Em todo o mundo a Jersey é aceita como a mais eficiente produtora de proteína e gordura corrigidos, que são os valores alimentares e energéticos do leite. Sua maior capacidade de conversão alimentar resulta em maior produtividade e menor investimento por área explorada. Como bons exemplos de produtoras citamos a vaca Rocky Hill Favorite Débi, 2 vezes recordista americana nos anos 1979 e 1980, produzindo numa única lactação 16.275 kg de leite e 872 kg de gordura (com 5,4% de materia gordura), o que corresponde a uma produção 32,6 vezes maior que seu próprio peso. Uma outra vaca, recordista mundial, chama-se Greendidge Berretta Accent: produziu em 365 dias, aos 3 anos e 11 meses, 41.610 lbs de leite (18.890,94 kg), 1.943 lbs de gordura (882,12 kg) e 1.501 lbs de proteína (6645,75kg), provavelmente em torno de 40 vezes o seu peso.
 
Qualidade do Leite
 
A superioridade da qualidade do leite da vaca Jersey é inquestionável, sendo o melhor e mais completo leite produzido entre todas as leiteiras. O leite de Jersey contém a maior quantidade de sólidos não gordurosos (proteína, lactose, vitaminas e minerais) e gordura, quando comparado com os produzidos pelas outras raças leiteiras. Consumido na forma fluída, o leite de Jersey tem maior consistência e um gosto mais forte: quanto mais componentes, mais saboroso e nutritivo é o leite.
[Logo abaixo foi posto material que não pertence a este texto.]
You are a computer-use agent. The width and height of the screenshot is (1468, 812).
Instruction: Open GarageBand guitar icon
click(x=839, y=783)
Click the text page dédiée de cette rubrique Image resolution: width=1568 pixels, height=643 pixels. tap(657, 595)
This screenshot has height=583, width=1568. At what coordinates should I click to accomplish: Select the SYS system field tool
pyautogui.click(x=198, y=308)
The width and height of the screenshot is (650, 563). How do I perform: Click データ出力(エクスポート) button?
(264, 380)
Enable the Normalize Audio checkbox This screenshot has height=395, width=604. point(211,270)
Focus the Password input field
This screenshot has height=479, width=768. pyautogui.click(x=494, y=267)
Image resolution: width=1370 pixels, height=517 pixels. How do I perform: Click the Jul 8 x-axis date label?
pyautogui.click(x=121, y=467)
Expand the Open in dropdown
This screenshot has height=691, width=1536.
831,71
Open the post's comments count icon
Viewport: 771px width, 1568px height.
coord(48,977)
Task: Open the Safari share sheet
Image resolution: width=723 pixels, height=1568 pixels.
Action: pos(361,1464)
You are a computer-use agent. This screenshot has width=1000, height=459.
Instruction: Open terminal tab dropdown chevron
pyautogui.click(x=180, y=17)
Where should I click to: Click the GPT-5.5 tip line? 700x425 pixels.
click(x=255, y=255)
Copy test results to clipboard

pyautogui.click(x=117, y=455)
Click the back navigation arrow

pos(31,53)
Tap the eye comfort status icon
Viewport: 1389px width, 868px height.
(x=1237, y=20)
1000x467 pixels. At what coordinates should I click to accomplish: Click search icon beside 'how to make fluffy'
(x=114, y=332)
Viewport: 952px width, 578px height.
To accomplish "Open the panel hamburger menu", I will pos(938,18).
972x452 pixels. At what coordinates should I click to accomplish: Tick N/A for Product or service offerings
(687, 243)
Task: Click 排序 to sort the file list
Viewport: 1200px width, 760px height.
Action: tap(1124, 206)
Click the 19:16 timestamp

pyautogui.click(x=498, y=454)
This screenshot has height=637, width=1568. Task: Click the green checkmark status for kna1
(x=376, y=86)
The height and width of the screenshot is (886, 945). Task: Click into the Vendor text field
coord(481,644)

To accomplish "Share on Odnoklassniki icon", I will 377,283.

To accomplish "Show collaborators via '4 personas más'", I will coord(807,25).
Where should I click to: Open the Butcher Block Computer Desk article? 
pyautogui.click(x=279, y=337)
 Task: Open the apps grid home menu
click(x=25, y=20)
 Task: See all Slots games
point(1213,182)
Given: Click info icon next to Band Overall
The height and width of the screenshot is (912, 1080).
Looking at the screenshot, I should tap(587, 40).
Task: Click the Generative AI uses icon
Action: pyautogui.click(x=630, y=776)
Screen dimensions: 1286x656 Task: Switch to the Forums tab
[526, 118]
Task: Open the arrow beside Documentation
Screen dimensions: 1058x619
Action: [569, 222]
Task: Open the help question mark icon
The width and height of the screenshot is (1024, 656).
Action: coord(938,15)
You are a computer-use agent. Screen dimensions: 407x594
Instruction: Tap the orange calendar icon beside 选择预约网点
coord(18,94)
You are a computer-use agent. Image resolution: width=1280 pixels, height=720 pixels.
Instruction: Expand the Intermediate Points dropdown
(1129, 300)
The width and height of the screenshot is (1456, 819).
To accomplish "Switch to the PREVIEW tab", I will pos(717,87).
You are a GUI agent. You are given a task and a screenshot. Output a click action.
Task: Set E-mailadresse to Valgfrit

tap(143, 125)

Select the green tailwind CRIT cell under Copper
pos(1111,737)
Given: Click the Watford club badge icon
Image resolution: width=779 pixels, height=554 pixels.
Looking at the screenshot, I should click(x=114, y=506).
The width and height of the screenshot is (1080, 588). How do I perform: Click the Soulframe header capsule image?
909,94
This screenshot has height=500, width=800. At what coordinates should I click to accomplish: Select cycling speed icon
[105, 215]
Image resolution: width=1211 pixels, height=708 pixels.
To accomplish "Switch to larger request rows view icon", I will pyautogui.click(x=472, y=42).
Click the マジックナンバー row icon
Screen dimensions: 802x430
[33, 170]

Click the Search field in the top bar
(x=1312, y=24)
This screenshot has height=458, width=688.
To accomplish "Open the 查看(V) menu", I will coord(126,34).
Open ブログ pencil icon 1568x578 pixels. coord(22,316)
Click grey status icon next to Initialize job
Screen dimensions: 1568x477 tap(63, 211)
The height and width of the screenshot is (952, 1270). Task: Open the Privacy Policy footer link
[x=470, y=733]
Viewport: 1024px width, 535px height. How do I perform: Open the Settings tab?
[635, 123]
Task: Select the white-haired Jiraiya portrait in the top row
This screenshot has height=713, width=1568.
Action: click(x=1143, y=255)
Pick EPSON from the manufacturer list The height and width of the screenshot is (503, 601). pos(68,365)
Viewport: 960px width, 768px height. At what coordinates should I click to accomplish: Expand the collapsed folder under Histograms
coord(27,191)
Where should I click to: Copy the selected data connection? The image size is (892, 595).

O leite de Jersey possui mais 20% de proteína, 29% de gordura e 20% de cálcio.
 
Diferenças na composição do leite nas três principais raças leiteiras  
 
Proteína (%)
Jersey 3,78
Holandes 3,20
Pardo Suíço 3,55
 
Gordura (%)
Jersey 4,73
Holandes 3,66
Pardo Suíço 4,03

FONTE: Dairy Herd Improvement Handbook, National DHIA 1993, USA
 
Comparando-se os produtos feitos com leite de Holandes, o leite Jersey produz: 
 
23% mais queijo tipo Cheddar;
20% mais queijo tipo muzzarella;
20% mais queijo tipo cottage;
23% mais queijo tipo suíço;
32% mais manteiga;
10% mais leite em pó desnatado.
 
FONTE: Jersey handbook 1994/1995 Ohio/USA
 
Cruzamentos
 
A Jersey tem sido criada em estado puro há mais tempo do que qualquer outra raça leiteira, e isto lhe dá grande facilidade para transmitir à progênie suas boas qualidades racias: facilidade de parto, tolerância ao calor, elevado teor de gordura e proteína, fazenso-na a raça ideal para cruzamento com outras raças europeias e indianas. 
 
A raça Jersey também é usada para produção de carne, num tree-cross com raças de corte, para melhorar palatabilidade, sabor, maciez e marmorização do produto final.